オグマも他の出場者と同じように上下の拳闘着を着用していた。
フィストの声がオグマ達の赤コーナー控えテントの中まで響いてくる。
スネイルはオグマの腕に、持っている腕輪をカシャンとはめ込む。
すると腕輪が赤く光り、手袋状の物体、グローブをオグマの両拳に形成した。
オグマは立ち上がり、両手のグローブを合わせる。
ボスっと弾力ある響きがテント内に響き渡った。
「それではみなさん、我が世界の代表たる格闘技――ボクシングのさらなる発展にご協力いただければ幸いです」
リング上でフィストの挨拶は終わり、再びフィストの周囲を風が舞い、従者達の風魔法がリングの傍らへとゆっくりとフィストを運んでゆく。
その様子を会場の隅で見ているのは、一匹の頭部から背中にかけてやぶれた傘のような縞模様のあるネズミ。
ネズミの首には小さいながらも刻印の施された金の首輪。
フィストが会場に設置されたテントの席に座るのを見届けて、ネズミは駆け出す。
駆け出した先は、青いのぼりの立っている青コーナー控えのテント。
入り口でさっきの試合で負けて顔が腫れあがった少年とすれ違う。
テントの奥には袖なしのシャツと膝上まである長めのパンツ――拳闘着を身に着けて椅子に座っている黒髪の少年、キッド。
ネズミはキッドの前で立ち止まり、顔を見上げる。
「いよいよ、だね」
栗色の髪を後ろで束ねた丸顔の小柄な少女が声をかけてくる。
少女はジョーの両手首に腕輪を巻くと、ジョーの両手に淡い光とともに青いグローブが装着された。
「さあ、いきましょう、キッド、マロン」
二人の名前を口にして、杖を手に立ちあがる長いコートの青年。
「はい、バーツ様」
マロンは立ち上がって、バーツと呼んだ青年に笑顔で答え、ほらいこうよ。とキッドに立ち上がるよう促す。
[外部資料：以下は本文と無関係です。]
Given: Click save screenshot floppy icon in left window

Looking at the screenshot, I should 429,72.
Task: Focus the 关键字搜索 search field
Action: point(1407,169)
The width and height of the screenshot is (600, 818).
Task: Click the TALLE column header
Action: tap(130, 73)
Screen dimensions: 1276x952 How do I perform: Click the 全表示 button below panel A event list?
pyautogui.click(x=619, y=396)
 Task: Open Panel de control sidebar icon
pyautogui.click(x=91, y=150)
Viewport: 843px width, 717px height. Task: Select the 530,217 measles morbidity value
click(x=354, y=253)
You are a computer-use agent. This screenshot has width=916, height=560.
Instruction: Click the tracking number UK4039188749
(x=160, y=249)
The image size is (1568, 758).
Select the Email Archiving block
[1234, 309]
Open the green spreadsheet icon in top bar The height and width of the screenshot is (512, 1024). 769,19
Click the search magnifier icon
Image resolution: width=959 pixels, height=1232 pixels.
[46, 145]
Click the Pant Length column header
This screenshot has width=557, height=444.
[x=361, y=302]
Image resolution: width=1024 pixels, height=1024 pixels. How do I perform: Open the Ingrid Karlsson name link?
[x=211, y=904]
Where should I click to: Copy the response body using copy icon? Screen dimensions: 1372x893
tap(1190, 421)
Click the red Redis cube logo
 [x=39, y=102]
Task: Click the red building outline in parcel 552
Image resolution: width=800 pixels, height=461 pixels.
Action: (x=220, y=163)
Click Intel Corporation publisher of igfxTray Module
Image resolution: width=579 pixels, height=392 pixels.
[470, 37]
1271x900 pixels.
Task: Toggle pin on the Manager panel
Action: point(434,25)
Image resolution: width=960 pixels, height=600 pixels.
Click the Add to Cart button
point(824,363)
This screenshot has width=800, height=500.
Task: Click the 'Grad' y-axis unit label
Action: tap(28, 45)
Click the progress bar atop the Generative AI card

ネズミは器用にキッドの身体を伝ってのぼり、肩に位置取った。
そして、キッドに顔を近づけ、鼻をひくひくさせた。
「……ああ、いこうか」
キッドは不敵な笑みを浮かべて、椅子から立ち上がった。
「さあ、本日の最終試合、メインイベント3ラウンド。オグマ選手、キッド選手の入場です! 皆さん、拍手でお迎えください!」
テントの中にも、リング中央から司会の声が響いてくる。
ネズミを肩に乗せたキッドと丸顔の少女マロン、そして厚手のコートをまとい、杖をついて歩く青年バーツの三人はテントを出て、リングに向かうのだった。